Computer science can be very proud of having understood the core technologies, turning scientific knowledge into automatically executable algorithms and frameworks, and embedding these into tools usable by non-experts without having a deep understanding of the internal mechanisms of these tools. This also includes integrated development environments (IDEs) with highly assistive editors, Low Code approaches using scientific or other explicit modeling techniques, automated continuous integration, code analysis, etc.
Computer science can be proud of enabling non-experts to write expert-like software. No one might believe that building even such a simple thing as a one-family house can be done by non-architects, but in software development, we have achieved exactly this. But the tooling infrastructure is still under intense development, and much more can be done.
- Recommendation 1: It is necessary to build better domain-specific tooling to address the domain-specific challenges of research software. Wizardy-like smart tools help development amateurs and, to some extent, prevent them from having to focus too much on SE skills themselves.
Smart, possibly domain-specific tooling is part of the research infrastructure and needs high quality. It cannot only be a research prototype and thus should be professionally planned, engineered, and managed.
However, there is complexity in research software that doesn’t go away. If the software shall not be a throw-away software, there are additional methodical topics to address that currently cannot be completely automated.
- Recommendation 2: Researchers that create software for a sustainable, long-lasting infrastructure need to be trained in software engineering skills, which drastically differ from mere programming skills.
Not all software needs to sustain; sometimes simple throw-away experiments are ok, but developers should be aware of the expected outcomes and life expectancies of these outcomes. Their development processes should contain the appropriate measures and mechanisms to achieve their goals.
Researchers need to be aware that software engineering is not only about getting the code right but also involves architectural, design, quality assurance, and management soft-skills to be adopted and lived during a development process.
Because we know that these skills are not easy to be adopted, there is a third relevant possibility:
- Recommendation 3: Have one or more software engineers be part of your project to get the software and the technical architecture right, adopt the appropriate tools and quality mechanisms. etc.

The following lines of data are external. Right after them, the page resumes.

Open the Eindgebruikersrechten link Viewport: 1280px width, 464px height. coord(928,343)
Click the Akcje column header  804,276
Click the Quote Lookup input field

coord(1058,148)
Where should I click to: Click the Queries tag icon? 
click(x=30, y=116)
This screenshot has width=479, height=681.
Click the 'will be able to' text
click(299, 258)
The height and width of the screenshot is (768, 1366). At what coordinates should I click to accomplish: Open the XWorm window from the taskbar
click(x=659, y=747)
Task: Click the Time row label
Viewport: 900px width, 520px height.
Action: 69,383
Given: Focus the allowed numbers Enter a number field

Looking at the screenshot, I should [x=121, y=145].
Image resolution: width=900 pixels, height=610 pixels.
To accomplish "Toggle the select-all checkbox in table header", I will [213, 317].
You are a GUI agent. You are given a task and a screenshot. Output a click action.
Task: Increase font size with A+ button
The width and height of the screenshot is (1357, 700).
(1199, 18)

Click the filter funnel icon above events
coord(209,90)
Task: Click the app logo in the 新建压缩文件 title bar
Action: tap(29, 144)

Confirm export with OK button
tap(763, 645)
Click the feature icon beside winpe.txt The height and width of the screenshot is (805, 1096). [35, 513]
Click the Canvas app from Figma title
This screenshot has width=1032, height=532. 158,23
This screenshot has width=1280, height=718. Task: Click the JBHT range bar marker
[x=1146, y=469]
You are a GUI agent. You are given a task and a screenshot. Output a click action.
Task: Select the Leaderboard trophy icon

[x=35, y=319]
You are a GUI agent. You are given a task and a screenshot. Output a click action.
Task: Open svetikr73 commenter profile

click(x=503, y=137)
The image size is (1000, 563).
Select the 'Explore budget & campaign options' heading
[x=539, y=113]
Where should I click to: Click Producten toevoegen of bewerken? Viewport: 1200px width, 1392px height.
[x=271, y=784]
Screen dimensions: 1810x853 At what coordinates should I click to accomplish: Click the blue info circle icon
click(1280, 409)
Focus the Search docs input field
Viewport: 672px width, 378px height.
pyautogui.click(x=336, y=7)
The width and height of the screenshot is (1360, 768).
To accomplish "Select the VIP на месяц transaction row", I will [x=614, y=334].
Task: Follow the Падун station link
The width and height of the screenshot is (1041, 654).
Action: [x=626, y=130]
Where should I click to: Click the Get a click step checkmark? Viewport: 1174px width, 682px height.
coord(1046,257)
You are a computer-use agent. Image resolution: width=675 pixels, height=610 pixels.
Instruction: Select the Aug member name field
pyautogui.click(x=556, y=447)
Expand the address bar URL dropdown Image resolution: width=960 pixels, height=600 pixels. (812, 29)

This can, for example, be done by permanent employment but also by consulting offers, which seems to be an increasingly feasible approach. Various British institutes and Germany’s Helmholtz seems to have started this approach by installing research software engineering consultants with primary software engineering skills and some secondary knowledge about the research domain. This seems to be promising because software engineers are trained to collaborate, and software engineering methods very well assist collaborative approaches.
However, software engineering is a holistic approach, and many strategic decisions have to be taken, therefore:
- Recommendation 4: Establishing RSE principles is primarily a topic for the management, i.e., the professors and the research institutions, to be addressed adequately.
Finally, we have learned that there are generic software engineering techniques that can be applied in many domains, but due to the domain- specific differences in characteristics, it is also useful to adapt, enhance and possibly create domain-specific techniques, tools, methods, frameworks, etc. This brings us to:
- Recommendation 5: Establish research software engineering research as a research field over RSE.
RSE research will probably keep us busy for a number of years as a foundational field of research, which obviously is to be executed by SE researchers and not so much by the domain researchers themselves.